## Twoje zadanie
Odpowiedz krótko na pytania do podanego fragmentu, oznaczając odpowiedzi tymi samymi literami.
(a) Jakiej funkcji, obecnej w wariancie realme C11 z 2020 roku, może tu brakować?
(b) Która łączność jest przy rozmowach lepsza: LTE czy Wi-Fi?
(c) Jak trzeba położyć smartfon na biurku, żeby nie przytłumić głośnika?

## Podany fragment
★ ★ ★ ★ ★

Brakować może natomiast funkcji OTG, którą wariant realme C11 z 2020 roku posiadał. To bez wątpienia użyteczna funkcja, więc szkoda, że tutaj się nie pojawiła.

Rozmowy i audio

Przy rozmowach nie mam zasadniczo zastrzeżeń. Wszystko słychać dobrze i wyraźnie. To samo usłyszałem po drugiej stronie słuchawki. Ewentualne problemy to raczej kwestia aparatu drugiej strony. Do tego lepsza jest łączność przez LTE niż Wi-Fi.

Co do umiejscowienia głośnika mam mieszane odczucia, ale jednak z przewagą pozytywnych. W zasadzie największy minus jest taki, że jeśli odkłada się smartfona np. na biurku, by słuchać muzyki czy podcastów przy, dajmy na to, sprzątaniu pokoju, trzeba go położyć ekranem do blatu lub tak, by głośnik nieco wystawał. W przeciwnym razie go bowiem przytłumimy. Może być to jakaś niedogodność, ale – szczęśliwie – nie jest ona przesadna. A na plus na pewno to, że przy graniu lub oglądaniu filmów nie trzeba borykać się z zakrywaniem głośnika dłonią, którą trzymamy smartfon.

★ ★ ★ ★ ★

## Dostępne dane
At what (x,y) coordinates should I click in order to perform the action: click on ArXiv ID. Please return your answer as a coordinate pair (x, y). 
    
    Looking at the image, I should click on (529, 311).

★ ★ ★ ★ ★

## Wynik ćwiczenia
(a) Funkcji OTG.
(b) LTE.
(c) Ekranem do blatu lub tak, by głośnik nieco wystawał.